Avec les efforts du Gouvernement à valoriser la rénovation énergétique des bâtiments auprès des ménages, les français ont entrepris de nombreux travaux de rénovation. Cependant l’Observatoire Permanent de l’Amélioration Energétique du Logement a constaté que ces rénovations ont été peu ou moyennement efficace d’un point de vue performance énergétique sur l’habitat.

Des travaux plus nombreux grâce aux aides

On constate que sur plus de 3,5 millions de rénovations terminées en 2014, moins de 300 000 seraient réellement performantes. En effet, grâce aux différentes aides publiques telles que la TVA réduite, l’éco-PTZ et le Crédit d’Impôt Transition Energétique (CITE), les ménages auraient dépensé en moyenne pas moins de 10 000 euros pour réaliser leurs travaux de rénovations énergétiques.

Faire des travaux OUI mais pas n’importe lesquels !

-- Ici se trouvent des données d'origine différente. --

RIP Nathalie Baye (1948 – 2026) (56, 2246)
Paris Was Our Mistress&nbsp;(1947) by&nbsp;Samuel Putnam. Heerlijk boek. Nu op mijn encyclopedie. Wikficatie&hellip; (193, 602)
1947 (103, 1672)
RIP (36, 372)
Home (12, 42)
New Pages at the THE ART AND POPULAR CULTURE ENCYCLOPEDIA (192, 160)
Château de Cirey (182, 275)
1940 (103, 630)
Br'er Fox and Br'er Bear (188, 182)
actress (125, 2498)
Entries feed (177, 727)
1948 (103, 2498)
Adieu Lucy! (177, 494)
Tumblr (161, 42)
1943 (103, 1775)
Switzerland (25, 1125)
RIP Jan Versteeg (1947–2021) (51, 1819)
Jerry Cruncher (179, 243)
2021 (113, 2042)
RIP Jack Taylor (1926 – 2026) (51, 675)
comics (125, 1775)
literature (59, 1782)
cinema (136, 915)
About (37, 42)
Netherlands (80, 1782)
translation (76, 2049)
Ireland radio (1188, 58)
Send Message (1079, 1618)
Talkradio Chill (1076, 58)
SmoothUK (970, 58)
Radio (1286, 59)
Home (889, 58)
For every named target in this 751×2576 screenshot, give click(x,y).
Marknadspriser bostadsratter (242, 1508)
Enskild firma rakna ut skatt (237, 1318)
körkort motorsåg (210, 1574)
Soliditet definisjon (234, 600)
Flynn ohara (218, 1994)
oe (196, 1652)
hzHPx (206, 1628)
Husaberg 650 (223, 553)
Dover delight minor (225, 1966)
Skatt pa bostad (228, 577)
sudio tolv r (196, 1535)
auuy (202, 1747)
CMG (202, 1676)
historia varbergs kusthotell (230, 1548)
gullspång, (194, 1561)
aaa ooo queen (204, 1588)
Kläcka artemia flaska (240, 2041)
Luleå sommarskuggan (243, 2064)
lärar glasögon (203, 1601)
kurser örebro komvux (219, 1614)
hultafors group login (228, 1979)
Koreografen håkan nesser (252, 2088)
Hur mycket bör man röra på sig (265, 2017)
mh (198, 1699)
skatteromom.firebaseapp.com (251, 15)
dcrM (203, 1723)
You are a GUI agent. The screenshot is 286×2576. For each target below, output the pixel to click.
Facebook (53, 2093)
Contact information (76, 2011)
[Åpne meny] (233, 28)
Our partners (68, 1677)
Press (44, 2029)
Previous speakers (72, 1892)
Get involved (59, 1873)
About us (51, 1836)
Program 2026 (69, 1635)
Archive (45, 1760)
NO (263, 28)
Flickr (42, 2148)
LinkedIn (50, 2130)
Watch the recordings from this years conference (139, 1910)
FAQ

D’après l’Observatoire, malgré un accroissement important du nombre de rénovations, les travaux effectués apportent une efficacité moindre pour le logement. En effet, la plupart des ménages se sont contentés de remplacer les fenêtres en premier lieu. Viennent ensuite les travaux d’isolation des murs, de la toiture et des combles parmi les travaux majoritairement effectués en 2014 en France.

Cependant, on sait que changer les fenêtres n’est pas le moyen le plus efficace d’accroitre la performance énergétique du bâtiment. Par ailleurs, seuls 17% des travaux d’isolation des murs se sont révélés efficaces. « Les travaux de réaménagement intérieur ou d'entretien des façades ne sont que trop rarement accompagnés par de l'isolation thermique intérieure ou extérieure » a déclaré l’Ademe, l'Agence de l'Environnement et de la Maîtrise de l'Energie.

 


Des causes financières

Bien évidemment, les raisons financières expliquent aussi ces mauvais reflexes des français en matière de rénovations énergétiques. Et pour cause : les travaux à faible impact énergétique ont coûté en moyenne 5 455 euros, ceux avec performance moyenne ont coûté 11 146, tandis que plus de 25 410 euros sont nécessaires pour des travaux à forte performance énergétique. Ces prix s’expliquent notamment par la qualité meilleure à la fois des matériaux et des équipements plus coûteux.

Au final, seul 33% des ménages qui ont réalisé des travaux à faible performance énergétique ont constaté des améliorations générales dans l’ensemble de l’habitat alors qu’ils sont près de 65% pour ceux qui ont effectué des rénovations performantes. Par ailleurs, 23% d'entre eux ont vu leur facture d'énergie baisser sensiblement, alors qu'ils sont plus de la moitié, suite à des travaux à haute performance.